◆ EXERCISE DESCRIPTION: Retype every record exactly. Leave the pictures out.

◆ Dataset entries:

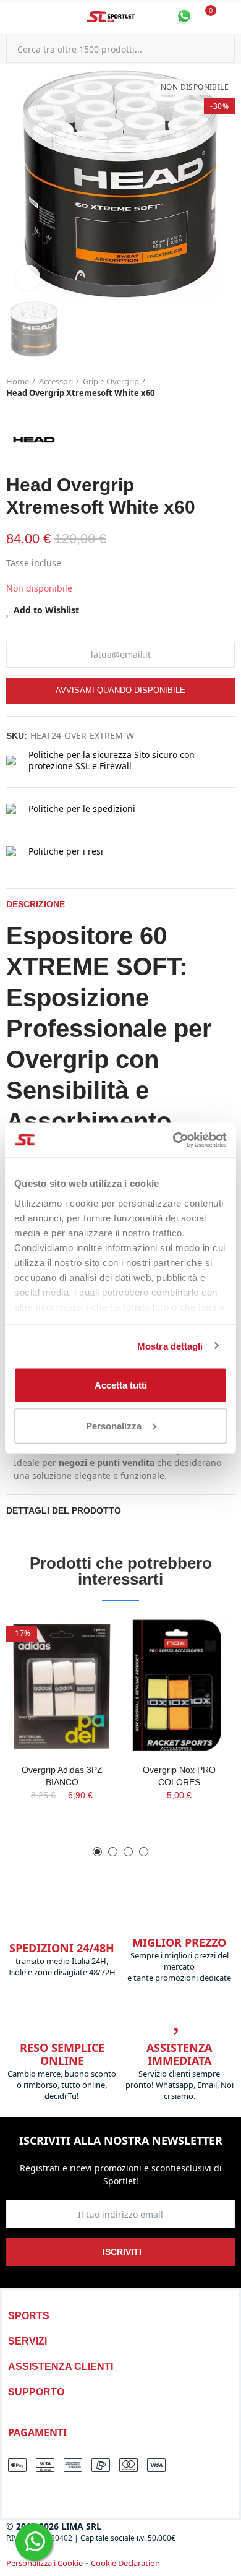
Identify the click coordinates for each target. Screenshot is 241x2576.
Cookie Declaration (125, 2563)
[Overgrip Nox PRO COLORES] (179, 1685)
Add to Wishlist (46, 610)
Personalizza (114, 1425)
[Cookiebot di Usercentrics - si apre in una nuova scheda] (173, 1140)
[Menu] (12, 17)
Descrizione (35, 904)
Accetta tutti (121, 1385)
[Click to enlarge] (27, 277)
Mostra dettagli (170, 1345)
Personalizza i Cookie (44, 2563)
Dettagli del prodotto (63, 1510)
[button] (97, 1851)
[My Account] (228, 17)
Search (220, 49)
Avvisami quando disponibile (120, 690)
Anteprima (86, 1662)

◆ ANSWER SECTION:
Identify the click coordinates for each target. Screenshot is 241x2576.
Cookie Declaration (125, 2563)
[Overgrip Nox PRO COLORES] (179, 1685)
Add to Wishlist (46, 610)
Personalizza (114, 1425)
[Cookiebot di Usercentrics - si apre in una nuova scheda] (173, 1140)
[Menu] (12, 17)
Descrizione (35, 904)
Accetta tutti (121, 1385)
[Click to enlarge] (27, 277)
Mostra dettagli (170, 1345)
Personalizza i Cookie (44, 2563)
Dettagli del prodotto (63, 1510)
[button] (97, 1851)
[My Account] (228, 17)
Search (220, 49)
Avvisami quando disponibile (120, 690)
Anteprima (86, 1662)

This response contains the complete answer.